Бедро коснулось бедра, и дрожь передалась Саше вместе с тошнотой и страхом.
Не в силах больше терпеть, Саша выдернула из воображаемого шкафа шелковый Полинин платок. Там не было строк неровным пушкинским почерком. Только картинка. Это было необычно, потому что бессловесные картинки на платках Саша рассматривала лишь в детстве, когда не умела читать.
На рисунке была Полина: узнаваемый тонкий силуэт, пышные распущенные волосы. И по ней шли пятна: темно-фиолетовые, грязноватого оттенка. Везде: на губах, на руках, на груди, на бедрах. Похожие на отекшие двухдневные синяки.
Саша охнула и отстала.
Потом, одевшись и догнав Полину на улице, спросила:
– Он трогал тебя?
Полина кивнула: даже не кивнула, просто уронила голову, и волосы упали на лицо несколькими слоями плотных занавесей. Она так и шла до самого Сашиного дома: глядя под ноги, тараня морозный воздух лбом – словно это была крепостная стена.
Пока Саша возилась с ключами, запирая дверь, Полина растворилась в квартире. Саша обернулась и увидела, что ее куртка валяется на полу и ботинки лежат как попало: один перевернут подошвой вверх, другой встал на него пяткой, словно кокетничая, как в те дни, когда красовался в магазинной витрине.

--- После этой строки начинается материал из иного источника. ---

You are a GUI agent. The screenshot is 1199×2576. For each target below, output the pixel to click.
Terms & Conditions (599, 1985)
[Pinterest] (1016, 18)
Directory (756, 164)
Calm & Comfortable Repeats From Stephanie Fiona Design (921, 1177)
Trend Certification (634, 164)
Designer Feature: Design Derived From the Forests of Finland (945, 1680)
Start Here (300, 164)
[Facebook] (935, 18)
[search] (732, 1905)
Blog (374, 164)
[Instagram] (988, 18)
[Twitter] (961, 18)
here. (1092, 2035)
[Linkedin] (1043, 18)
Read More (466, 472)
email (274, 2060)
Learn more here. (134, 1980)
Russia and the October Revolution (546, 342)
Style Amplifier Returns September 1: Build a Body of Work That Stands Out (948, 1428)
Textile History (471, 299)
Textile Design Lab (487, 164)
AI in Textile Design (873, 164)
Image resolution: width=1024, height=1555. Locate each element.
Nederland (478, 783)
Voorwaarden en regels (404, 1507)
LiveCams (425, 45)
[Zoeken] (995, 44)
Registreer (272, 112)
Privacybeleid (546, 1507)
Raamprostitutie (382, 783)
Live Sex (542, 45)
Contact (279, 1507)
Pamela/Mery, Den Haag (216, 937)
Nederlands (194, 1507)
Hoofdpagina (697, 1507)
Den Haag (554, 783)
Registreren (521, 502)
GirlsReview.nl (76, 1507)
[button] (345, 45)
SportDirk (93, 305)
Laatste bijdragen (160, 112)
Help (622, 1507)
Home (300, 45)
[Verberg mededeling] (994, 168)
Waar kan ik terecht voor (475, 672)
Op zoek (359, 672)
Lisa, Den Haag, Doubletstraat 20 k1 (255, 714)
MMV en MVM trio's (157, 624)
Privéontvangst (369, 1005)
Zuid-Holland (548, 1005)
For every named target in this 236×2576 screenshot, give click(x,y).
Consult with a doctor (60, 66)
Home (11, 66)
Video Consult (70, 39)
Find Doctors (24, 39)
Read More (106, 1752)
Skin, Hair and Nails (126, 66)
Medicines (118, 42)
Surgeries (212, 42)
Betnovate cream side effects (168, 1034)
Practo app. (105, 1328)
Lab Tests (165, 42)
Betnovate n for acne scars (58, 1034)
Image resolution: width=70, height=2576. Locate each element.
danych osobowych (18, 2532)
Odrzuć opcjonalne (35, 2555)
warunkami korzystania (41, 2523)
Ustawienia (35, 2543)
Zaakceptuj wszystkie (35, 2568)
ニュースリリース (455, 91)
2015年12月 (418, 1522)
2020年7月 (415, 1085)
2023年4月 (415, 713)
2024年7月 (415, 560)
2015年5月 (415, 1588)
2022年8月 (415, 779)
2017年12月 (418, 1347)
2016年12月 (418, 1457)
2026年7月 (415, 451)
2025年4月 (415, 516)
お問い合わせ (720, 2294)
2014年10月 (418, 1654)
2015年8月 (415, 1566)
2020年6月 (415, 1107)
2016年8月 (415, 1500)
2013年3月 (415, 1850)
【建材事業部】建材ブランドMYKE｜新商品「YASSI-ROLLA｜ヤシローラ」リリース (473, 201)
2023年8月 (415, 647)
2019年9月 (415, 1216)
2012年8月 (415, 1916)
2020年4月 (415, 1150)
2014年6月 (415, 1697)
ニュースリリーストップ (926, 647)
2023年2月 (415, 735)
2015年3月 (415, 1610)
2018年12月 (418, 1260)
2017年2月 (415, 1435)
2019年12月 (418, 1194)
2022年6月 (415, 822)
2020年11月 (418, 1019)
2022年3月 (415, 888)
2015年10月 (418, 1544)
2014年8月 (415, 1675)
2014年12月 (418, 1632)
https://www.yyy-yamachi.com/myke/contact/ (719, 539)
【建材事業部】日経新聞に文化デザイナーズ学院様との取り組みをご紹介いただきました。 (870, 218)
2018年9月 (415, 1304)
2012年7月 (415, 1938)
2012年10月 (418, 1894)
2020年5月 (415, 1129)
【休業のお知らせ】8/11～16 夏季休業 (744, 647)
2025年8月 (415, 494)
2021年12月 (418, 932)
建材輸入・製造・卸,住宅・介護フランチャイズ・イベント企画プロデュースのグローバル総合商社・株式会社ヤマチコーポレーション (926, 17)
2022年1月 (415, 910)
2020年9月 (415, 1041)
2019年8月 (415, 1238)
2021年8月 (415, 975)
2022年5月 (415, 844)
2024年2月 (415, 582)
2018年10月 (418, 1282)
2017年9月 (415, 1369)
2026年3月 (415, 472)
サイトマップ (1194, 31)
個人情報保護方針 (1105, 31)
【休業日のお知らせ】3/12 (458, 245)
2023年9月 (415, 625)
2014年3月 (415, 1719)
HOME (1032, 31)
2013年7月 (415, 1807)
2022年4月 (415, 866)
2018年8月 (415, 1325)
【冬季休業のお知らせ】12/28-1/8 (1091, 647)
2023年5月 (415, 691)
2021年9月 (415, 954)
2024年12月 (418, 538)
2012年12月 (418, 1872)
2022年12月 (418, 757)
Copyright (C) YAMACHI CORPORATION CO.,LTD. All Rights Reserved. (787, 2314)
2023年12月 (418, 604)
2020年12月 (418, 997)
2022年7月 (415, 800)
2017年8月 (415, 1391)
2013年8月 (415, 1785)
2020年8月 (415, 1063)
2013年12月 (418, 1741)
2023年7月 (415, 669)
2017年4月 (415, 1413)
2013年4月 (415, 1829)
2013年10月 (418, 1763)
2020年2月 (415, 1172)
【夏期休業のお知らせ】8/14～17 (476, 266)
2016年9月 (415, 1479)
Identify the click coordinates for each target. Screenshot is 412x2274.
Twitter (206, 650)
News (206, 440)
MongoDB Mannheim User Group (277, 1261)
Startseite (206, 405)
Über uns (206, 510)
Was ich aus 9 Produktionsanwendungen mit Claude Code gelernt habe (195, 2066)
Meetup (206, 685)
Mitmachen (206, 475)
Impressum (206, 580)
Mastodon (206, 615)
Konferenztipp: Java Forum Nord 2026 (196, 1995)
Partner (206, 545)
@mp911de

Шарф Ариадниной нитью тянулся к Сашиной комнате.
Саша разлучила ботинки, сунула шарф в рукав куртки, повесила куртку на вешалку, пошла за Полиной и не сразу увидела ее.
Та сидела за кроватью, прижавшись спиной к стене, и смотрела прямо перед собой. Саша осторожно вытянула платок. Полина все еще не думала словами, она представляла себе каждое прикосновение историка, словно это были клочки липкой ленты, наклеенные по всему телу. Где-то было наклеено по два, по три клочка, и они топорщились грязными, истрепанными завитками углов. И жгли, как перцовый пластырь. Как сошедшие с ума электрогрелки.
Саше стало так ее жалко…
– Чаю? – спросила она. Полина не ответила, но, кажется, кивнула где-то глубоко внутри себя, а потом снова занялась подсчетом синяков, невидимых ран, к которым электрогрелки тянули раскаленные проволоки своих внутренностей.
Саша выбежала на кухню, заварила чай и, подумав, вынула из холодильника банку малинового варенья, потому что в детстве оно представлялось ей лекарством от всего на свете.
Она дала Полине варенья, а потом долго отпаивала с ложечки чаем: набирала горячий, дула и аккуратно вливала между Полиниными губами. Потом опять зачерпывала малины. Варенье липло к губам, и фиолетовая нашлепка на них стала истончаться и пропадать, и скоро на губах почти ничего не осталось. Тогда Полина смогла говорить.
– Да, трогал, – сказала она и попыталась, заплакать. Но у нее не получилось.
– Как? Где? – Саша не знала, как спросить.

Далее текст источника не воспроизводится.